Thursday, December 08, 2005

A virtual drive in every pot

I've been mulling over the idea of a virtual drive on the Internet for some years now. Witness my ham-handed efforts at http://zfs.sourceforge.net for an early example. Well, I recently resurrected the idea of writing something like it now and it's interesting to see how my thoughts have evolved.

ZFS as I initially envisioned it was to be a network of automatically replicating file servers and the use case in my mind was a university file server. There would be a mapping of many users to a single (virtual) server, with the system (internally a cluster) having to scale to handle as close to an infinite number of users as possible.

Lately, I've been thinking more along the lines of writing a 'Net Drive' type application. A virtual disk I can mount from any machine connected to the Internet and treat as a local drive. Companies like xDrive and iDrive and MangoSoft already offer something of the sort. However, their offerings are targeted more towards the business user. I personally feel there's a massive untapped market of casual users who might be interested.

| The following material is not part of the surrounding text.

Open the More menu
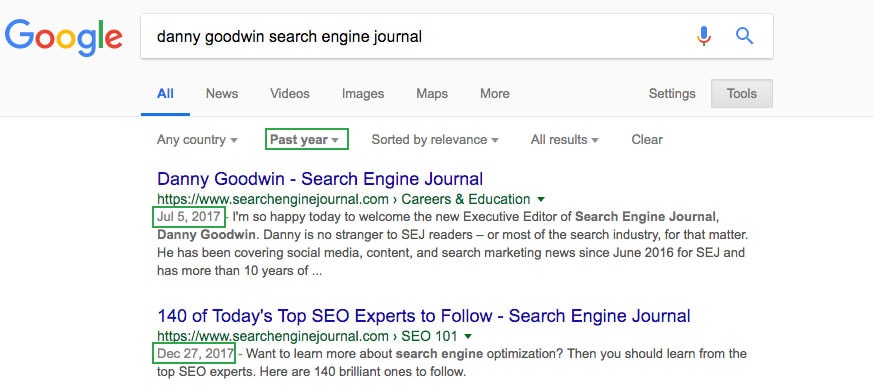Screen dimensions: 874x389 pos(495,94)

Imagine having 1GB of space available to you online and directly accessible via a virtual drive. Directly save documents, media files etc. to the virtual drive and access it from anywhere through another computer with the same drive mounted in or through a web interface. Share your password with several people and have them save in the same drive if you wish, give them a URL to the data on your drive or just share certain folders. Boom, you've just eliminated the need for a hard disk on our PC. Internet appliances, here we come!

This type of application would be ideal for someone like Google to create and I can see them stepping into this field sometime soon. It's a classic Google app. You need to scale almost infinitely, but that's easy because you can create slices of the virtual resource and limit the number of users accessing each slice. Want to support more users? Add more slices.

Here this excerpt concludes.